# ISO - Beef Steak Pie Recipes



## Rubyydd (Feb 12, 2013)

I was hoping someone could share some beef steak pie recipes with me? Or just give me some general rules for making pies i.e, liquids, cooking time, pastry type, ect, so I could just improvise  
It'll be my first attempt at making a pie.
Thank you


----------



## Snip 13 (Feb 13, 2013)

I'm not a baker but my family love my beef and onion pie.

It's easy and pretty much idiot poof lol!

Beef and Onion Pie alla Snip

1 lbs of beef round (cubed) 
2 onions sliced
1 packet of brown onion soup powder
1 tsp od curry paste or powder
1 tomato finely chopped
1 carrot finely diced
salt and black pepper to taste
olive oil for browning
2 cups of water
Juice of one lemon
Puff pastry to top


Layer onions and meat in a ovenproof dish. Season lightly with salt and pepper (soup mix is salty so do not add a lot of salt) Drizzle with a splash of olive oil. Place under your oven's grill or broiler until brown, turn and brown the other side. Now add the carrots and chopped tomato. Mix curry with 1 cup of water and pour over. Cook at 350F for about 40 mins. Mix the soup powder with the other cup of water and mix well into meat and onion mix. Place in the oven again for 30 mins or till it's thickened. Add the lemon juice.  Add a bit more water if needed. 
Taste and add more salt if you wish. Top with puff pastry and bake till golden on top.


----------



## Whiskadoodle (Feb 13, 2013)

good question  Rubyydd.  I was just looking in the freezer to decide what to thaw for dinner.  I have one package beef stew meat cut up.  I left it because I want to make something other than stew or soup, which is about all I know how to make.  Well, kebabs would work too.   So it will be interesting to see what ideas are offered.  

Snip's beef and onion curry pie looks good.


----------



## Snip 13 (Feb 13, 2013)

Whiskadoodle said:


> good question Rubyydd. I was just looking in the freezer to decide what to thaw for dinner. I have one package beef stew meat cut up. I left it because I want to make something other than stew or soup, which is about all I know how to make. Well, kebabs would work too. So it will be interesting to see what ideas are offered.
> 
> Snip's beef and onion curry pie looks good.


 
Thank you whisk  It's super easy too!


----------



## Whiskadoodle (Feb 13, 2013)

Snip 13 said:


> Thank you whisk  It's super easy too!


 
Yes,  easy is good.  Double points for that.   I have all the ingreds except for the puff pastry.


----------



## Snip 13 (Feb 13, 2013)

Whiskadoodle said:


> Yes, easy is good. Double points for that. I have all the ingreds except for the puff pastry.


 
Use what you have, I've made it with shortcrust pastry too. I just buy a roll, I hate making pastry!


----------



## Rubyydd (Feb 13, 2013)

Thank you  I bought the pastry, I didn't want to risk messing up my valentines day dinner! Haha. 

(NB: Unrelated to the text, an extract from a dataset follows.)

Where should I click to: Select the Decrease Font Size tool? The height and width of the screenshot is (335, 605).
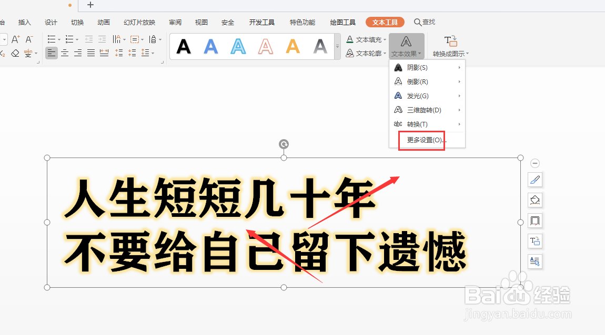click(x=28, y=39)
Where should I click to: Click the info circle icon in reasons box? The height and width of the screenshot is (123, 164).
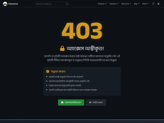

I read somewhere that you can incorporate cheese into the pastry by, a base layer of pastry, a layer of cheese then the filling & a top layer of pastry.. Do you think that would make it taste/ feel as if there were too much pastry? 

Wow I said pastry a lot of times!


----------



## Snip 13 (Feb 14, 2013)

Rubyydd said:


> Thank you  I bought the pastry, I didn't want to risk messing up my valentines day dinner! Haha.
> 
> I read somewhere that you can incorporate cheese into the pastry by, a base layer of pastry, a layer of cheese then the filling & a top layer of pastry.. Do you think that would make it taste/ feel as if there were too much pastry?
> 
> Wow I said pastry a lot of times!


 
You're making it for Valentine's? I feel the pressure now  Luckily my pie recipe is easy so I'm sure you'll be fine. If your beef is tough cook for longer. Make sure your beef is tender before putting the pastry on. 
If you roll the pastry thinner after adding cheese between the layers it will be fine but I wouldn't suggest cheese in this recipe. Perhaps try it when making a filling that goes better with cheese. 
Good luck, not that you'll need it!


----------



## Snip 13 (Feb 14, 2013)

P.S  Since it's for valentines, why don't you dish the cooked pie filling into single portion oven dishes and then top with pastry and bake? It will improve the presentation without much extra work.  Also remember that pastry shrinks when baking so overlap the pastry a bit to make sure you don't end up with pastry that is smaller than the pies.
Also make a small hole in the middle to allow steam to escape when baking.


----------



## Kylie1969 (Feb 14, 2013)

I love the sound of this 



Snip 13 said:


> I'm not a baker but my family love my beef and onion pie.
> 
> It's easy and pretty much idiot poof lol!
> 
> ...


----------



## Snip 13 (Feb 14, 2013)

Thank you Kylie


----------



## Rubyydd (Feb 14, 2013)

I did make separate portions  I ended up improvising & it turned into a pepper steak & onion pie  
It was soo yummy! Definitely a hit


----------



## Snip 13 (Feb 15, 2013)

Rubyydd said:


> I did make separate portions  I ended up improvising & it turned into a pepper steak & onion pie
> It was soo yummy! Definitely a hit


 
Thank you  I'm so glad you were pleased with it! What did you change?  I might try it myself, I like variety.


----------



## letscook (Feb 15, 2013)

This is with pork, it is delious 

Michael Symon's Pork Pie


----------



## Kylie1969 (Apr 12, 2013)

letscook said:


> This is with pork, it is delious
> 
> Michael Symon's Pork Pie



That recipe looks nice


----------



## TooTall (Apr 18, 2013)

Rubyydd said:


> Thank you  I bought the pastry, I didn't want to risk messing up my valentines day dinner! Haha.
> 
> I read somewhere that you can incorporate cheese into the pastry by, a base layer of pastry, a layer of cheese then the filling & a top layer of pastry.. Do you think that would make it taste/ feel as if there were too much pastry?
> 
> Wow I said pastry a lot of times!



Hey

Awesome idea! Buy puff pastry, make a thin layer of Parmesan (pecorino, manchego etc) and fold it over and roll it out again. No stress. Parmesan pastry topped pie! You could do the same thing with rosemary in a lamb pie, blue cheese with chicken and leek... Sky's the limit! It'd definitely work and it's be really easy, just make sure you work quick and keep everything nice and cold and you'll be fine.


----------